— The task —
Make an exact copy of the lines from the one containing "Instruction: Select the 源文件目录 radio option" to the end of the records below, and leave out everything else.

— Records for the exercise —

--------------------

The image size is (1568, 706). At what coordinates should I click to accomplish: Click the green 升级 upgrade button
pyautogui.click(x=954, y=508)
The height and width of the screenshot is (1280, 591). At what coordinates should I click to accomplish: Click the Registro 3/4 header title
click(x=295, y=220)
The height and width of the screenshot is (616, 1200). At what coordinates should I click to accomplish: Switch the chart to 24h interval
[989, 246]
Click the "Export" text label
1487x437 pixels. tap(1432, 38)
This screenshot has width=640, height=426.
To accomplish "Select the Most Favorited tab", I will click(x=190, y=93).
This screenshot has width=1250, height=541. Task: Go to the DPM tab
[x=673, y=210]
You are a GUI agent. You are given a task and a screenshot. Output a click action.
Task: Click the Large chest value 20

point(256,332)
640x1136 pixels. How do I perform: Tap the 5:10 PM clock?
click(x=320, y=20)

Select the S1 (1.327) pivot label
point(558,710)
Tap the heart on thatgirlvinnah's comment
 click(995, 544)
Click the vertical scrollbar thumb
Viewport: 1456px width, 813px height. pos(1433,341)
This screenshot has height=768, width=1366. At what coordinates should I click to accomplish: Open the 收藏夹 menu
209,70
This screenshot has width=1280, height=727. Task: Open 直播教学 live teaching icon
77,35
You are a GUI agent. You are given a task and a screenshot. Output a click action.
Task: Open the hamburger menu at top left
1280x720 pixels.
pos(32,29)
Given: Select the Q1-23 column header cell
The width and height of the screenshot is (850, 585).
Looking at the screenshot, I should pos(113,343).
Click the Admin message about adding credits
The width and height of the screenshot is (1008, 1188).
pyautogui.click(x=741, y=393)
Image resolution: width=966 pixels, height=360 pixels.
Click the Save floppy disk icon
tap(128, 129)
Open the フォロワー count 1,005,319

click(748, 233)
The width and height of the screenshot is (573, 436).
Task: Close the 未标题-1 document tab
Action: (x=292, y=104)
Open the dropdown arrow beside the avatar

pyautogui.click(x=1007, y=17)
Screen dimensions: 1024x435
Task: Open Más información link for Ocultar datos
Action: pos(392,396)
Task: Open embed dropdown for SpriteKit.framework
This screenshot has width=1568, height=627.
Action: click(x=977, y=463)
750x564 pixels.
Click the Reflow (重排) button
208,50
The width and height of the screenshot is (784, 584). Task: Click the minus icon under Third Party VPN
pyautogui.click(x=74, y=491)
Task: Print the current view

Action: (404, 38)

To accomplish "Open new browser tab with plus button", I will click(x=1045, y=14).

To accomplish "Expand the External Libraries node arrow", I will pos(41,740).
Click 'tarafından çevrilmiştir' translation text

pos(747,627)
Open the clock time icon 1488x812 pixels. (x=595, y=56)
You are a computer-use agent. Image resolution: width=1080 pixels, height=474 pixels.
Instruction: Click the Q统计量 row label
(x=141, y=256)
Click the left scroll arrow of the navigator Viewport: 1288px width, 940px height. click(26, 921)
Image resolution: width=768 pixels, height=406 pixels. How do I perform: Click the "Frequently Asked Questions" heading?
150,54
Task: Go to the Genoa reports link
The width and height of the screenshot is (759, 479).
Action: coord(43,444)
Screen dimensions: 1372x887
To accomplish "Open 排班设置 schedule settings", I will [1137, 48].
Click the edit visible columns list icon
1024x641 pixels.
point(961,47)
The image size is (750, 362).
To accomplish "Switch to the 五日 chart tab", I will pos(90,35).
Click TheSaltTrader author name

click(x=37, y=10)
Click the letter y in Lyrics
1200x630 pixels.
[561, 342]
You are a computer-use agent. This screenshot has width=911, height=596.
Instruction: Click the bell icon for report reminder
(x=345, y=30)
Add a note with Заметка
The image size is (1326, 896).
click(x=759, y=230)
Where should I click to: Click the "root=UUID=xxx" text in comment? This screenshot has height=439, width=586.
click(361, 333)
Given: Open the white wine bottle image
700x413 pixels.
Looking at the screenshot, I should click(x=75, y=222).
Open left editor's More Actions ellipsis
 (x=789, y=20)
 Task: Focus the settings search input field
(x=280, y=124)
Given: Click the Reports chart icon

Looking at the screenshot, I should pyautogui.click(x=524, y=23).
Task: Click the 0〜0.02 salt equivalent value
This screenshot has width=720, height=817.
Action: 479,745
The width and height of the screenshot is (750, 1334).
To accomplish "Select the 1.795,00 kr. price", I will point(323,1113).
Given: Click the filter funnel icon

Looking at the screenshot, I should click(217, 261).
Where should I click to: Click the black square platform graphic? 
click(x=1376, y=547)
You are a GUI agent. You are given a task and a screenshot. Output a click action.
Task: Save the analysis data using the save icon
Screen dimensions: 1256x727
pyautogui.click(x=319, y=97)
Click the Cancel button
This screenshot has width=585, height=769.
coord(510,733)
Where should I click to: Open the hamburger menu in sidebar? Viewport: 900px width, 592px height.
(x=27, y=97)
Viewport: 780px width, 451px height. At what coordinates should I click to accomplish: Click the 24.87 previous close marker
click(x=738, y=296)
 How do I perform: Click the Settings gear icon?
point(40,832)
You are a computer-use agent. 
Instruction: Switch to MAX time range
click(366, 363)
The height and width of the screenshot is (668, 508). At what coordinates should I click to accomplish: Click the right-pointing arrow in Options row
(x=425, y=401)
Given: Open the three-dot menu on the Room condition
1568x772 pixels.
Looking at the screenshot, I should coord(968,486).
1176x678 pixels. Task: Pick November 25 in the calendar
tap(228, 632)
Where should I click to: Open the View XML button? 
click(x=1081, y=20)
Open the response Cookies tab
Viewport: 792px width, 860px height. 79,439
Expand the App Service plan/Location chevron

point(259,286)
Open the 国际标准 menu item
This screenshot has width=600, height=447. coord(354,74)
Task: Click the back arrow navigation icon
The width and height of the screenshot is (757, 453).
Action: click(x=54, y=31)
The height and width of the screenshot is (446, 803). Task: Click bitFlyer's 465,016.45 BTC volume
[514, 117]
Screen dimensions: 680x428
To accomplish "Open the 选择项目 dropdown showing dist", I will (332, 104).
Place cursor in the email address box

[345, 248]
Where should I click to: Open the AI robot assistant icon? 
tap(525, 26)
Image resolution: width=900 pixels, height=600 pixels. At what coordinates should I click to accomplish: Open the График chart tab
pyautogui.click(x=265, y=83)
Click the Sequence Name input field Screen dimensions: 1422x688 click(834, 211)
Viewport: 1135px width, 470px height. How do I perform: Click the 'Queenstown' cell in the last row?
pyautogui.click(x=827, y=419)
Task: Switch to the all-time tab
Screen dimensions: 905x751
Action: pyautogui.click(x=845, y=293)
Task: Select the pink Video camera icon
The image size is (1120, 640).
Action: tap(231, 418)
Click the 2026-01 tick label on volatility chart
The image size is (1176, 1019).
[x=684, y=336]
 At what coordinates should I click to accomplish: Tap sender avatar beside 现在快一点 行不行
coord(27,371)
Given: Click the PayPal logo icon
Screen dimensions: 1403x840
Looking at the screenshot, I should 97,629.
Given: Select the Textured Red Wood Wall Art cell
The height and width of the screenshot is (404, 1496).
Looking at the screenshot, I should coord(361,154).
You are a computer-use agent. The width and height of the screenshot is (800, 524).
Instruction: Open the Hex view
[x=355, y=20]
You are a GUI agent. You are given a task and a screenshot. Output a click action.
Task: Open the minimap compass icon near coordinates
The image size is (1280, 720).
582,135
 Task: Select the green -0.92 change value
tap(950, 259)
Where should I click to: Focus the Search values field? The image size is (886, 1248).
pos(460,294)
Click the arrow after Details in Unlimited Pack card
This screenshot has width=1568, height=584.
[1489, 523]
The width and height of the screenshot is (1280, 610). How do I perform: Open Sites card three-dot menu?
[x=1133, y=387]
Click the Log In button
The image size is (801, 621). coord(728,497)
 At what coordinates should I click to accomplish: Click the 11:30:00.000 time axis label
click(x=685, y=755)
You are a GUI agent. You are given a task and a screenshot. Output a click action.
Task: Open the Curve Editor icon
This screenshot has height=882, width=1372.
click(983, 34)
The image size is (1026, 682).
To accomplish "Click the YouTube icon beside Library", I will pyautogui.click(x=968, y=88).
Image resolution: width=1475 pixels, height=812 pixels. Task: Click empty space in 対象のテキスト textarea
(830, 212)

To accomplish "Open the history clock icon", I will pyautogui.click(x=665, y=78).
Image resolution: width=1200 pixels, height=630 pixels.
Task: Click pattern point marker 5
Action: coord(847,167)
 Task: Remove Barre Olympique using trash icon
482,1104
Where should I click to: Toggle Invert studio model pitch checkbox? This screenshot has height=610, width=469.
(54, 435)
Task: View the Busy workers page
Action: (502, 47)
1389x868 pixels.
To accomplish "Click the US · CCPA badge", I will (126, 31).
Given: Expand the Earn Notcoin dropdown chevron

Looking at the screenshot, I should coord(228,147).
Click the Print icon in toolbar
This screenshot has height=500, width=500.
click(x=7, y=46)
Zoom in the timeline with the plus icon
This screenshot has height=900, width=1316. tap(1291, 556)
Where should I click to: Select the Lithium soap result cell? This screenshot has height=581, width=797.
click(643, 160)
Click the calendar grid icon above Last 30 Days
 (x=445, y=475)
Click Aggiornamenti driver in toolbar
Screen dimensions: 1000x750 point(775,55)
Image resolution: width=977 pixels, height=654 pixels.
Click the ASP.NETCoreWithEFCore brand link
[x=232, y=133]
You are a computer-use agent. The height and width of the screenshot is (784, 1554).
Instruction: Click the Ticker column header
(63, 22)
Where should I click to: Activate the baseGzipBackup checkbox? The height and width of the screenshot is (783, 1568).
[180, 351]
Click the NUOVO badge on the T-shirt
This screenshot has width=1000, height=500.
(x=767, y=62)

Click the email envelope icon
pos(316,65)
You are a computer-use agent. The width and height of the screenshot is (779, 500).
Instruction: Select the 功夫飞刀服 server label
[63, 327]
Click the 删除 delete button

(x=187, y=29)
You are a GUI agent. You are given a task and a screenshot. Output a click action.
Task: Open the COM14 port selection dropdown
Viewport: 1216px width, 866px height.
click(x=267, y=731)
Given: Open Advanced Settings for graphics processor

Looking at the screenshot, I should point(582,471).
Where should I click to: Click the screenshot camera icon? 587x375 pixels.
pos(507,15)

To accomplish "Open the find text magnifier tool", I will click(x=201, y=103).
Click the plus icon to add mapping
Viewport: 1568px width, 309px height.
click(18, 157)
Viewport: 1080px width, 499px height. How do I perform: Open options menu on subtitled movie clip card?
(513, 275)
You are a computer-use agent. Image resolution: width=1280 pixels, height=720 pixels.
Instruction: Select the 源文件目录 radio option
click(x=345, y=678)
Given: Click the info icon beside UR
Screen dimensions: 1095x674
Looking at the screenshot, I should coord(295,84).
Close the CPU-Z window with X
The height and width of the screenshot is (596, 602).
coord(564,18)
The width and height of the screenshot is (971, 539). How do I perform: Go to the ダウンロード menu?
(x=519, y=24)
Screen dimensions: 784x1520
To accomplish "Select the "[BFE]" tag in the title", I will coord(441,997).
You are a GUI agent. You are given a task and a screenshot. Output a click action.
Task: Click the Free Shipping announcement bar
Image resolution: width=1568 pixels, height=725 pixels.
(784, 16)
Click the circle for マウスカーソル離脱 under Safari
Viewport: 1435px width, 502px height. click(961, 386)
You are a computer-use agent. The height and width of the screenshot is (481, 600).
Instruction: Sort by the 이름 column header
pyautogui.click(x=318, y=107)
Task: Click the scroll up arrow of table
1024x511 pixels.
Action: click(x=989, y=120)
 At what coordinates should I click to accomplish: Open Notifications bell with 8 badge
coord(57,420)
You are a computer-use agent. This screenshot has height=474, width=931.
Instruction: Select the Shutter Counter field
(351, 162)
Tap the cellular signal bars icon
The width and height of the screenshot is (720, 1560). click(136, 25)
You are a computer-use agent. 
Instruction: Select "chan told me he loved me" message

--------------------

— Task answer —
Instruction: Select the 源文件目录 radio option
click(x=345, y=678)
Given: Click the info icon beside UR
Screen dimensions: 1095x674
Looking at the screenshot, I should coord(295,84).
Close the CPU-Z window with X
The height and width of the screenshot is (596, 602).
coord(564,18)
The width and height of the screenshot is (971, 539). How do I perform: Go to the ダウンロード menu?
(x=519, y=24)
Screen dimensions: 784x1520
To accomplish "Select the "[BFE]" tag in the title", I will coord(441,997).
You are a GUI agent. You are given a task and a screenshot. Output a click action.
Task: Click the Free Shipping announcement bar
Image resolution: width=1568 pixels, height=725 pixels.
(784, 16)
Click the circle for マウスカーソル離脱 under Safari
Viewport: 1435px width, 502px height. click(961, 386)
You are a computer-use agent. The height and width of the screenshot is (481, 600).
Instruction: Sort by the 이름 column header
pyautogui.click(x=318, y=107)
Task: Click the scroll up arrow of table
1024x511 pixels.
Action: click(x=989, y=120)
 At what coordinates should I click to accomplish: Open Notifications bell with 8 badge
coord(57,420)
You are a computer-use agent. This screenshot has height=474, width=931.
Instruction: Select the Shutter Counter field
(351, 162)
Tap the cellular signal bars icon
The width and height of the screenshot is (720, 1560). click(136, 25)
You are a computer-use agent. 
Instruction: Select "chan told me he loved me" message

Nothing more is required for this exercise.